> ABOUT THIS TASK:
All of the lines below need to be copied exactly, apart from the pictures.

┌──

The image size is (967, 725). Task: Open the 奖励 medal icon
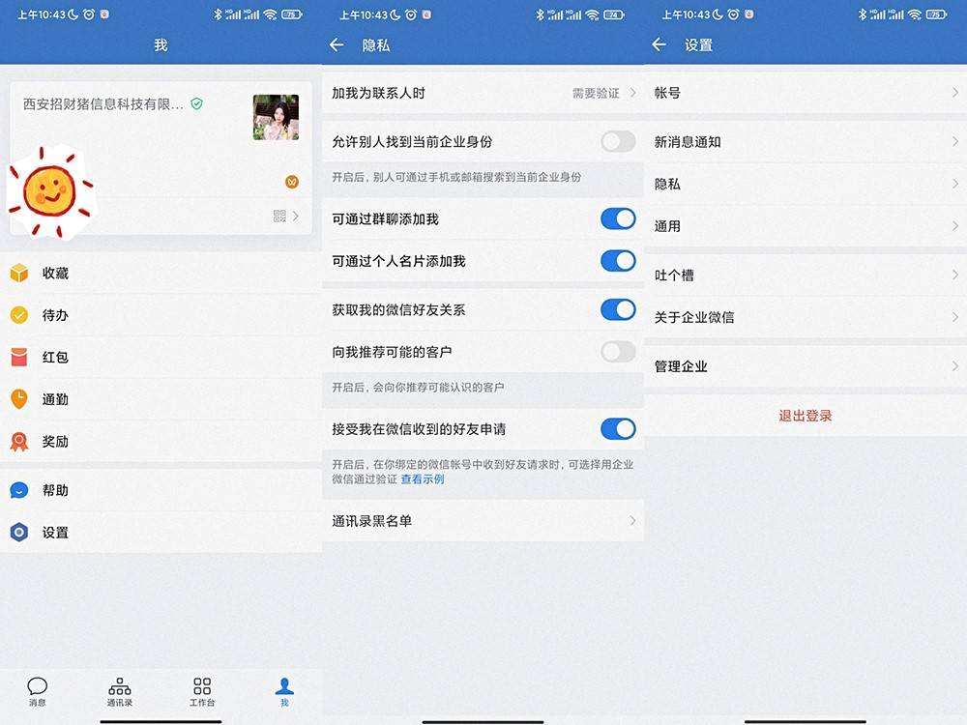pyautogui.click(x=19, y=442)
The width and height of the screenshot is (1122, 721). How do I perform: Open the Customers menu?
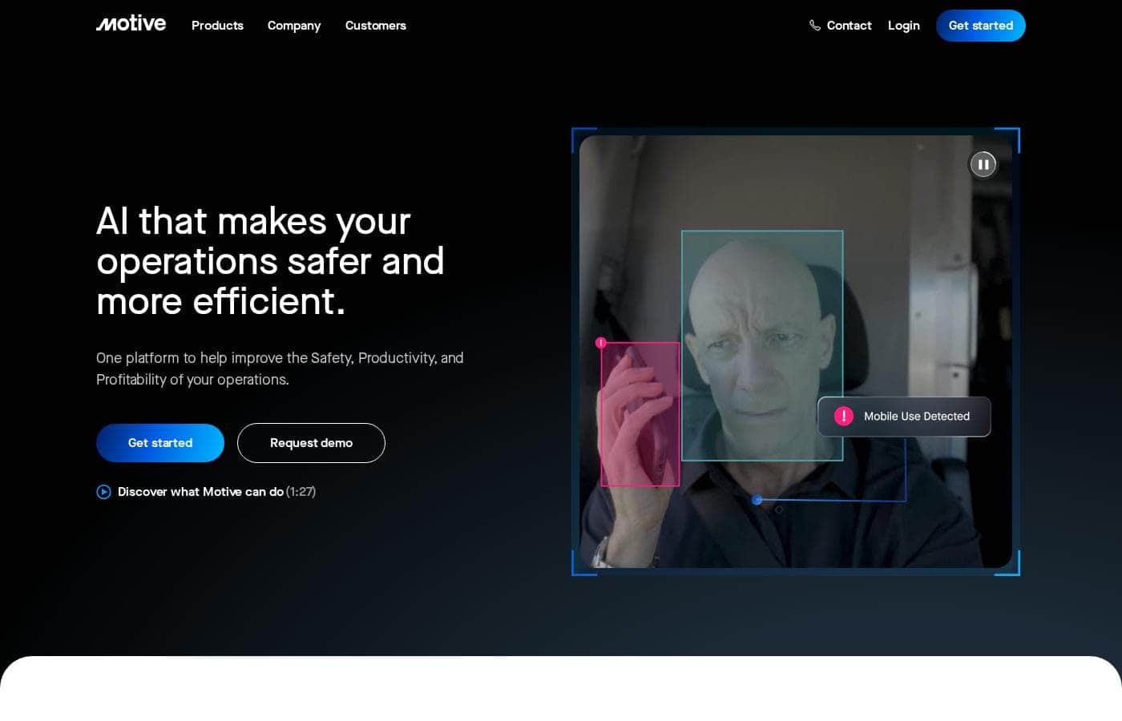[376, 26]
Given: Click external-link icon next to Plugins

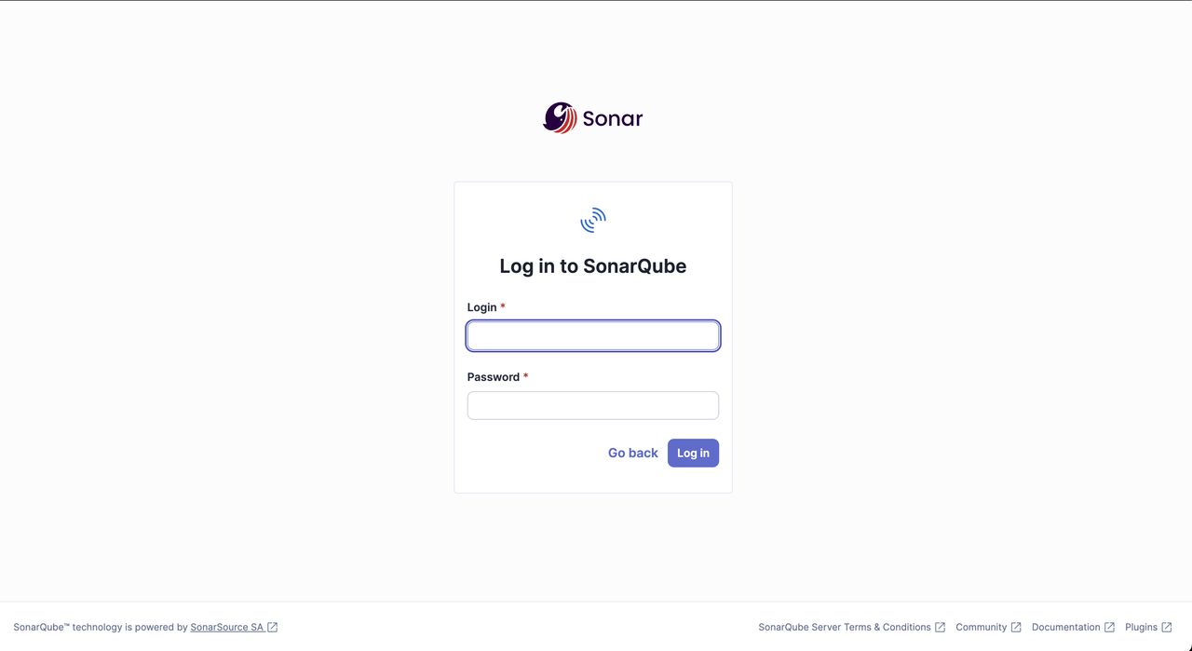Looking at the screenshot, I should [x=1167, y=628].
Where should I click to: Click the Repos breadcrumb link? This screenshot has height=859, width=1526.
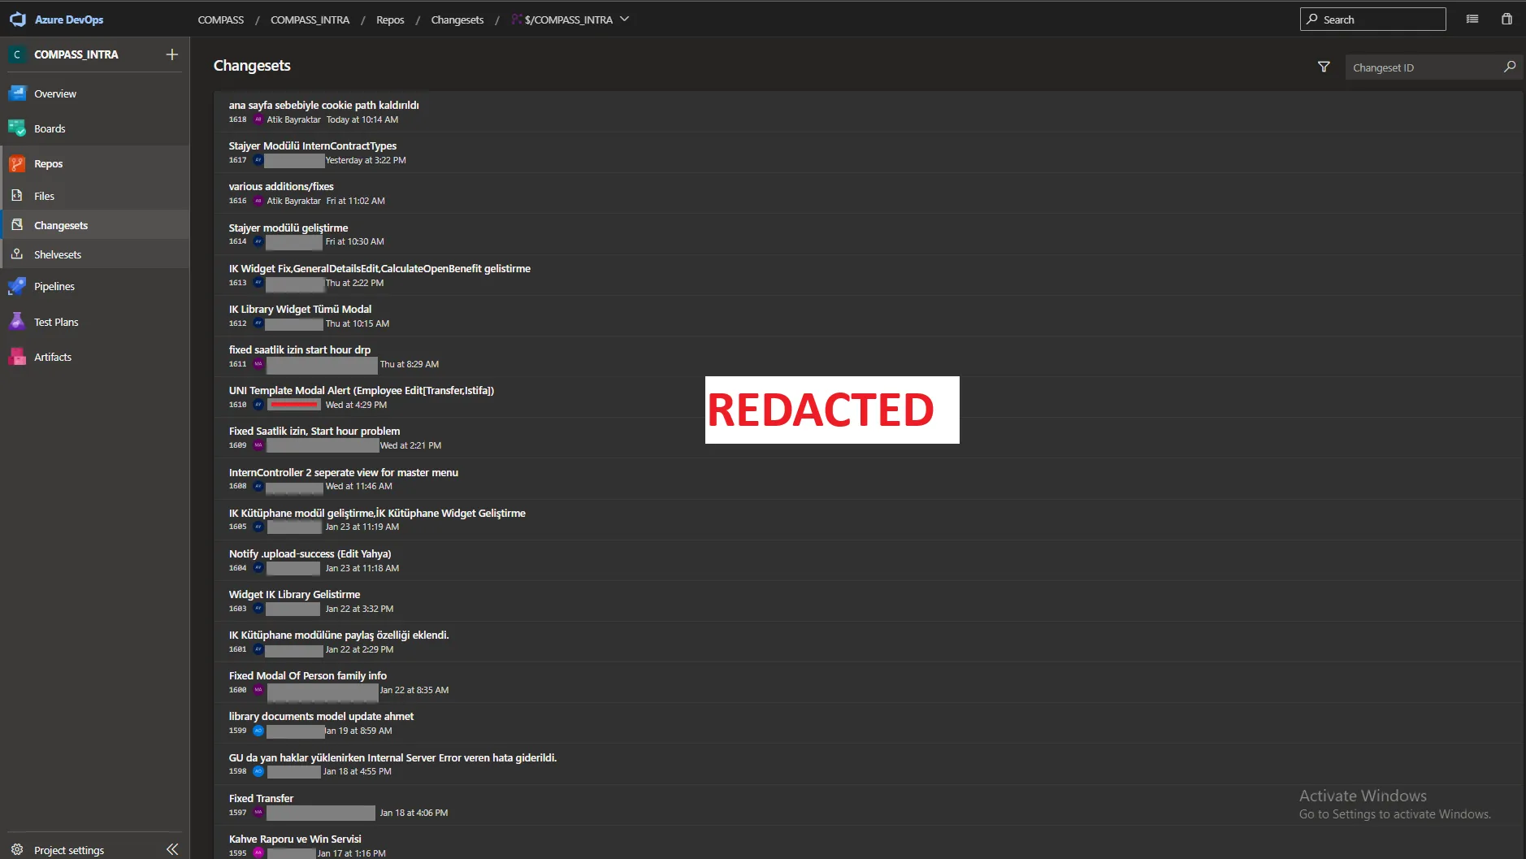coord(390,20)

└──

> REPLY:
The image size is (967, 725). Task: Open the 奖励 medal icon
pyautogui.click(x=19, y=442)
The width and height of the screenshot is (1122, 721). How do I perform: Open the Customers menu?
[376, 26]
Given: Click external-link icon next to Plugins

Looking at the screenshot, I should [x=1167, y=628].
Where should I click to: Click the Repos breadcrumb link? This screenshot has height=859, width=1526.
coord(390,20)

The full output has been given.